Introduction
Notre contribution dans cet atelier « Apprendre et enseigner en francophonie » relève d’une expérience de formation réalisée dans le cadre d’un module d’initiation au métier d’enseignant, destiné à des étudiants de licence de Sciences-Physiques de l’Université Montpellier II. Nous tenterons, sous la forme d’un compte-rendu chronologique, d’expliquer les transformations des objectifs d’enseignement de ce module par deux raisons principales : d’une part des changements dans les besoins institutionnels et d’autre part des changements dans les attentes en formation des étudiants.

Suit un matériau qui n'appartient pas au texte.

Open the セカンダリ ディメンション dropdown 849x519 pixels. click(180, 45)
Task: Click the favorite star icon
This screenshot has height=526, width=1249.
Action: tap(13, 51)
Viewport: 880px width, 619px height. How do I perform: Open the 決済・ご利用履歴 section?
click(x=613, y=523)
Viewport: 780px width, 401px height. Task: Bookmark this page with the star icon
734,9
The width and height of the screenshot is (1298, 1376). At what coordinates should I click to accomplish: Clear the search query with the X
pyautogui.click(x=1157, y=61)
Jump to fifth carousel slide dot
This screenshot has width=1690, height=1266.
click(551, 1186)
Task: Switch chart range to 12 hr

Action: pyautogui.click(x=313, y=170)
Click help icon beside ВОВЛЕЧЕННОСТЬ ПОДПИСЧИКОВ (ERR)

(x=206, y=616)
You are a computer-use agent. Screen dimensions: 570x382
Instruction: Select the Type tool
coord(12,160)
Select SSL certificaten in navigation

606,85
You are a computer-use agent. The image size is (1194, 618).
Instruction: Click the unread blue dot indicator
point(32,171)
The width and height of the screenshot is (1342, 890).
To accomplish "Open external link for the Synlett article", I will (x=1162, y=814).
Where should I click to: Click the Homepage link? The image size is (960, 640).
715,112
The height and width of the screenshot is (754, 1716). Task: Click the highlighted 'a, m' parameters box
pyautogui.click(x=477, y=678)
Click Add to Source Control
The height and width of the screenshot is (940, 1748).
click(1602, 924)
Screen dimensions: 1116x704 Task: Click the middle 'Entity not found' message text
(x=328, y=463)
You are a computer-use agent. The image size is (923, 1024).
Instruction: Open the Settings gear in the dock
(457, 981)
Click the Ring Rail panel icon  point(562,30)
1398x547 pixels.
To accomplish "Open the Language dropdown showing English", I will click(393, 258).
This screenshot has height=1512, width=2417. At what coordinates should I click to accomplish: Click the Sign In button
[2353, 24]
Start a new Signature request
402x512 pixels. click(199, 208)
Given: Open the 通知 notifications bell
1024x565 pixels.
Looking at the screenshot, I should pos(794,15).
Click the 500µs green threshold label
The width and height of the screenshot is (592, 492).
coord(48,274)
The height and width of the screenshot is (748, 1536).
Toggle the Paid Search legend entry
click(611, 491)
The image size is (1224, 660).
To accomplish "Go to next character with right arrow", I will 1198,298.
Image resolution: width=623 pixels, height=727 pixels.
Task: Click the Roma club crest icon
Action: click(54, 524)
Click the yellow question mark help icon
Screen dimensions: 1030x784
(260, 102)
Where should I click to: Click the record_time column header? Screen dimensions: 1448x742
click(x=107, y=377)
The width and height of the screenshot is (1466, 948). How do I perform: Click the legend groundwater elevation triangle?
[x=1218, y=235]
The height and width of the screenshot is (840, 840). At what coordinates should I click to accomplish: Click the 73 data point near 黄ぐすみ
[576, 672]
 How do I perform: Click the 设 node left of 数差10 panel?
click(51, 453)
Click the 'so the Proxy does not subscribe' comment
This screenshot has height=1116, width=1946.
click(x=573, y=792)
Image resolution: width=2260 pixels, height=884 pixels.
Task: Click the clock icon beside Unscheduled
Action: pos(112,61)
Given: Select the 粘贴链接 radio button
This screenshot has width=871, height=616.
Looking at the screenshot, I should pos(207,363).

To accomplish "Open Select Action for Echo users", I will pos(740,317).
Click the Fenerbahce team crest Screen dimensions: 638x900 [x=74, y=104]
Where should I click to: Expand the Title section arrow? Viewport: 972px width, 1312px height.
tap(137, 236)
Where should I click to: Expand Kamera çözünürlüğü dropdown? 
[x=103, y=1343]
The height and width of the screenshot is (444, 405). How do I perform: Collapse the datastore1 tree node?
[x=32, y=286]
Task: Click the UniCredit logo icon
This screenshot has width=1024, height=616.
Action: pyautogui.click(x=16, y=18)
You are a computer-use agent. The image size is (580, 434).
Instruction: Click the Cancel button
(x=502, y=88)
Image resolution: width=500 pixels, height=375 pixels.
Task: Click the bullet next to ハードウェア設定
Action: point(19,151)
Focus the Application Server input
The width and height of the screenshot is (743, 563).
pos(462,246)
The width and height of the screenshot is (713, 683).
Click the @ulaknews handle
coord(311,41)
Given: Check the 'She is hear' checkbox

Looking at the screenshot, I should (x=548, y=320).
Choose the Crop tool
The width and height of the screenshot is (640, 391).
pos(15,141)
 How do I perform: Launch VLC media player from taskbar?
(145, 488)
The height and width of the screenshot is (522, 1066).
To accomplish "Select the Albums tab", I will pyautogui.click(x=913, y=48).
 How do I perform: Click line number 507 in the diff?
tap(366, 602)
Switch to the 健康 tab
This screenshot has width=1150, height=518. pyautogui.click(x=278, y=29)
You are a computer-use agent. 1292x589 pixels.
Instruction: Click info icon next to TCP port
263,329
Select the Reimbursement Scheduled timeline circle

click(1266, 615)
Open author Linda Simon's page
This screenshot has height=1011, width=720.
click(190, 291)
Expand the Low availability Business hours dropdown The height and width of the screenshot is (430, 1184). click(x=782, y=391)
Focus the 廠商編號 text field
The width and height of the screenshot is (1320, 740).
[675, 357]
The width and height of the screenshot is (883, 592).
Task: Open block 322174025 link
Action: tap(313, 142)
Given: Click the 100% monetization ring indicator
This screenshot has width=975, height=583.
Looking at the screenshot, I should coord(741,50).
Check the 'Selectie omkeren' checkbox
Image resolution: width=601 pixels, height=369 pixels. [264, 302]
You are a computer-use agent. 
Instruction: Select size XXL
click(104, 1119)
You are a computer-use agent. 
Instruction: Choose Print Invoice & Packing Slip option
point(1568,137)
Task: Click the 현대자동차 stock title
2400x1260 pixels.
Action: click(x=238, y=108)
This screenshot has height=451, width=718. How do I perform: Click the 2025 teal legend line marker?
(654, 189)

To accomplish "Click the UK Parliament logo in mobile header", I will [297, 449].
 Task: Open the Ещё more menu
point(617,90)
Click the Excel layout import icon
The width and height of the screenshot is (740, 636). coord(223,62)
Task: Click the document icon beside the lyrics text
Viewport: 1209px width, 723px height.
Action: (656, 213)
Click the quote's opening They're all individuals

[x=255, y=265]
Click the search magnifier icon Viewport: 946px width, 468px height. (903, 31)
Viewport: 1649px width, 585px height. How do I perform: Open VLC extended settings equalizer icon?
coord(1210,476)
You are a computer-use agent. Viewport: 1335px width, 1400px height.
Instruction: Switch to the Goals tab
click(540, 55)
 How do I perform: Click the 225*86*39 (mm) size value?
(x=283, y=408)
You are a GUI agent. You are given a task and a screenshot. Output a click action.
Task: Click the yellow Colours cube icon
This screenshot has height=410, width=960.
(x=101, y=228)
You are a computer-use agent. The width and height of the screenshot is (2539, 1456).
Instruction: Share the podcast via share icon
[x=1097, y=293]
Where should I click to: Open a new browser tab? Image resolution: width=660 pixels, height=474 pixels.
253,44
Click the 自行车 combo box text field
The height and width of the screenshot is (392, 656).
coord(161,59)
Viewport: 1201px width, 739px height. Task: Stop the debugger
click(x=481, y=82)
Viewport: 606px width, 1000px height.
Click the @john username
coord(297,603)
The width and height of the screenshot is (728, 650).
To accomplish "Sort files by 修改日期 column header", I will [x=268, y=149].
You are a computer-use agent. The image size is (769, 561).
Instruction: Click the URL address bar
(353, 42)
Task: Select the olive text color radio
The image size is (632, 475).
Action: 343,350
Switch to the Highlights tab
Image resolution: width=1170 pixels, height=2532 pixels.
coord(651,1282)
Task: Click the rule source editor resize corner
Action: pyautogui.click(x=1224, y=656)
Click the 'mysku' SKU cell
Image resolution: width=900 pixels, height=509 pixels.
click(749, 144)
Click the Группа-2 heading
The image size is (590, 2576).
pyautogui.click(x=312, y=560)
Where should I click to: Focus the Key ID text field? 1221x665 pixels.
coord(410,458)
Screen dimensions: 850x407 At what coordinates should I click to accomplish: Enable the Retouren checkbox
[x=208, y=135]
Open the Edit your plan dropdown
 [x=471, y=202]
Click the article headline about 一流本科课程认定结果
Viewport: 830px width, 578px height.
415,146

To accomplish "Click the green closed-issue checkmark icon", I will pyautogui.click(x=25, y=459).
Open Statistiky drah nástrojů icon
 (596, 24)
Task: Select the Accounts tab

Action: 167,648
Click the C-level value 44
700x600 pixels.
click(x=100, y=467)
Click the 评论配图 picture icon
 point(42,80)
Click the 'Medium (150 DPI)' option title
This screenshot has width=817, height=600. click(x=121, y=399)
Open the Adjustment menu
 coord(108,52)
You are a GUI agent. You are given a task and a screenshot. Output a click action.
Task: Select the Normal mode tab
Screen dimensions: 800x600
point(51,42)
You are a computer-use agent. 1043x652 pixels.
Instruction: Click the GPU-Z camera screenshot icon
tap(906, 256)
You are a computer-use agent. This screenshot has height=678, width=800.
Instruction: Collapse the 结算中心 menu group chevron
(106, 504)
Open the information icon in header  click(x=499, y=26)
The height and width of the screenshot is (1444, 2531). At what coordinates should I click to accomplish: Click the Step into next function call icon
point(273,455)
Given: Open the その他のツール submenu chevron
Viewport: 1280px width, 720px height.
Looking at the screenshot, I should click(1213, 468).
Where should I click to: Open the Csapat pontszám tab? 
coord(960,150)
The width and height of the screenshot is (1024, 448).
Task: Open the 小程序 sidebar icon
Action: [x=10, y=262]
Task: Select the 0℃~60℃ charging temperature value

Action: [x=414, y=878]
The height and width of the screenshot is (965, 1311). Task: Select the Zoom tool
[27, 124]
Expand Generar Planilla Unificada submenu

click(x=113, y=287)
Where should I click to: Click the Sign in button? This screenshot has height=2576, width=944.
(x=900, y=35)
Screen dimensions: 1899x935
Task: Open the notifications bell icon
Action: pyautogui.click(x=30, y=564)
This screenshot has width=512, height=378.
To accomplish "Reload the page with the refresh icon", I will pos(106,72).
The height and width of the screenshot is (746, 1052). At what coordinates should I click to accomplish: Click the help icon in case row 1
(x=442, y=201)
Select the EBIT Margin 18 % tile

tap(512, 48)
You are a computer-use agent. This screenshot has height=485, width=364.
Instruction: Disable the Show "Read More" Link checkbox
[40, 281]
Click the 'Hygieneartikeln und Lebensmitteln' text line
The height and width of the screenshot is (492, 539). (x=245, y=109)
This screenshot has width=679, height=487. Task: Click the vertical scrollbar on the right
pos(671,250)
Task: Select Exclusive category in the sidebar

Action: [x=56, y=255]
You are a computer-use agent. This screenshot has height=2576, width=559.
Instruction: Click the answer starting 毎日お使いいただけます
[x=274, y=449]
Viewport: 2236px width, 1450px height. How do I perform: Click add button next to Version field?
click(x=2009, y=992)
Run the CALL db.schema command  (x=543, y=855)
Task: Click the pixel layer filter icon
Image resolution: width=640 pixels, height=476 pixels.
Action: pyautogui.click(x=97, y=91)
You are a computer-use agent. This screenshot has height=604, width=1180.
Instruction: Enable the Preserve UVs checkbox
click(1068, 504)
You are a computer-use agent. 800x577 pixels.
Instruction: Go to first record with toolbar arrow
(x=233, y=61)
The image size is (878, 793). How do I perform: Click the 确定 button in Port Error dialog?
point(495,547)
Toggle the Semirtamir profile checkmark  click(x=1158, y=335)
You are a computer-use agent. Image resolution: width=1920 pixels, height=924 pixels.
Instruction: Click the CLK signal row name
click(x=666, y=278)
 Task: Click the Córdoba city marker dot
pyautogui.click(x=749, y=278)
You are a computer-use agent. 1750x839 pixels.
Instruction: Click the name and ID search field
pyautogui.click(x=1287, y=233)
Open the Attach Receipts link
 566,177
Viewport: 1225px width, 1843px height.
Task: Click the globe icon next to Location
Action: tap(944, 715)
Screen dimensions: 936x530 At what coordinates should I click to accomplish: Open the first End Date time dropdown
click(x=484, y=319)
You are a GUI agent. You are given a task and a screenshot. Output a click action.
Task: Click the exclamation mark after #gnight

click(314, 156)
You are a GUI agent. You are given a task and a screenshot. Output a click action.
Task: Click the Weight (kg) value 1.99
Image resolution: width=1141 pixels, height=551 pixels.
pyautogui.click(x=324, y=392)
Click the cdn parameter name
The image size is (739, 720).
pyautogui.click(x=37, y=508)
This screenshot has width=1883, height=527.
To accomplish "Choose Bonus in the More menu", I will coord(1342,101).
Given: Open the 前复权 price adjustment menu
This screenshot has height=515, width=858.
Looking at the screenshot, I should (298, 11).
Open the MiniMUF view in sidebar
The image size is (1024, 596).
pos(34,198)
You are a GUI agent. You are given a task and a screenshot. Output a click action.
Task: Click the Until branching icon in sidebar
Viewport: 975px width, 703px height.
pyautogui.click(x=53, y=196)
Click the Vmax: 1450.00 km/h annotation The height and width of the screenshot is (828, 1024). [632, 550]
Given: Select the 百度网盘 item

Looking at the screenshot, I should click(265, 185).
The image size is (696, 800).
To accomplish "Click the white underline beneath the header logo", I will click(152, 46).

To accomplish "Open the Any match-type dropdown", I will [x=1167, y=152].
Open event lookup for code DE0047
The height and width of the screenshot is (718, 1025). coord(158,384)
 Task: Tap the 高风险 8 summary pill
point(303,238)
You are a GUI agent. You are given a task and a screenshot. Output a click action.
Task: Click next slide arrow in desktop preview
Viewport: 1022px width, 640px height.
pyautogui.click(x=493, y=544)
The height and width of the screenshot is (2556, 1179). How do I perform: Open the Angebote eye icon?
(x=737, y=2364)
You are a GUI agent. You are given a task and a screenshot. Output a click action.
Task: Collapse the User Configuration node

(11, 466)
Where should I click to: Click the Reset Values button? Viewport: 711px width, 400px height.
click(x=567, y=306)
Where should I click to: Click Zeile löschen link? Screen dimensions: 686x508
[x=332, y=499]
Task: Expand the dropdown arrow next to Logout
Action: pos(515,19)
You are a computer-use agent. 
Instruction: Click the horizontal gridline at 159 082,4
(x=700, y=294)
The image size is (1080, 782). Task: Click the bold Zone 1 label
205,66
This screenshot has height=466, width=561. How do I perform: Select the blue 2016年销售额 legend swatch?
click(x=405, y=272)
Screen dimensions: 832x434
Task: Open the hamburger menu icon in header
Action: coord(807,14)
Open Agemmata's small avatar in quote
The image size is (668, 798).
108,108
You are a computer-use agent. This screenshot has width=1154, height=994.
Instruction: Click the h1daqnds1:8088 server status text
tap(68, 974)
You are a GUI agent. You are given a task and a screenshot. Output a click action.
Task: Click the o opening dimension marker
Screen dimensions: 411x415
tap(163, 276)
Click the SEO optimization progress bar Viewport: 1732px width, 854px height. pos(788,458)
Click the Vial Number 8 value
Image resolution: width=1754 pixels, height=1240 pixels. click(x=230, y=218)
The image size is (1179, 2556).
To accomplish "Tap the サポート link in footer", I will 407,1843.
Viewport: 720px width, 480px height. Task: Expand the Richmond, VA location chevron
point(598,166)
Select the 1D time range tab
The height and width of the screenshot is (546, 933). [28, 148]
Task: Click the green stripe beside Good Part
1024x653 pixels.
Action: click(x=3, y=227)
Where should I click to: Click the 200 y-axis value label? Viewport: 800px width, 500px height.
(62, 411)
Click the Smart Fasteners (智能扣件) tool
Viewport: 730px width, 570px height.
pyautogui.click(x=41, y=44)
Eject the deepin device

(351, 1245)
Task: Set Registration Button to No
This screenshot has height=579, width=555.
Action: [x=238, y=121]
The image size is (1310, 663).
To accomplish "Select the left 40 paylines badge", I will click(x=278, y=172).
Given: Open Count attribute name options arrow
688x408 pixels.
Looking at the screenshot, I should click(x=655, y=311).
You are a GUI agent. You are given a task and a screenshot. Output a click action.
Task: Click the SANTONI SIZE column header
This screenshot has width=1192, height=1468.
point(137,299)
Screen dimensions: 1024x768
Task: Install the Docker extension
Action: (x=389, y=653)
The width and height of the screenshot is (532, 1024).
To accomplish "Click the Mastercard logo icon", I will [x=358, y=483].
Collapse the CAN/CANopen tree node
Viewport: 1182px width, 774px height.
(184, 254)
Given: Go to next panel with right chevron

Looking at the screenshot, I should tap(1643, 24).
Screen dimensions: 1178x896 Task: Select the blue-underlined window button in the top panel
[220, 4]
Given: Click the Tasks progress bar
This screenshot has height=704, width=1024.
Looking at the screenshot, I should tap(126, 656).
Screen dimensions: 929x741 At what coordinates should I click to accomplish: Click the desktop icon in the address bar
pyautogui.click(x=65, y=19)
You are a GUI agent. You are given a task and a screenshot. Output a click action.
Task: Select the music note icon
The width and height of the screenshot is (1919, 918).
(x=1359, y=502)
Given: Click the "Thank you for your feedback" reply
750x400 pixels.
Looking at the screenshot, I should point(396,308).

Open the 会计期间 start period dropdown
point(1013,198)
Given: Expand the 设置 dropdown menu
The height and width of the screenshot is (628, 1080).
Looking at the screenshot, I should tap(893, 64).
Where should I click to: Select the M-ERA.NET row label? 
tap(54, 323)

Précisons brièvement, ce que nous attendons par objectifs d’enseignement et ce que recouvre la prise en compte des attentes en formation des étudiants.
Nous nous plaçons d’un point de vue didactique qui considère la définition d’objectifs d’enseignement comme non pas figée mais façonnées par les éclairages différents que l’on peut porter sur un contenu. Le facteur principal de transformation des objectifs que nous avons retenu sont les attentes en formation des étudiants. Derrière ces attentes nous cherchons en particulier à savoir quelles sont les idées des étudiants sur les relations entre formation à l’enseignement et formation à l’apprentissage.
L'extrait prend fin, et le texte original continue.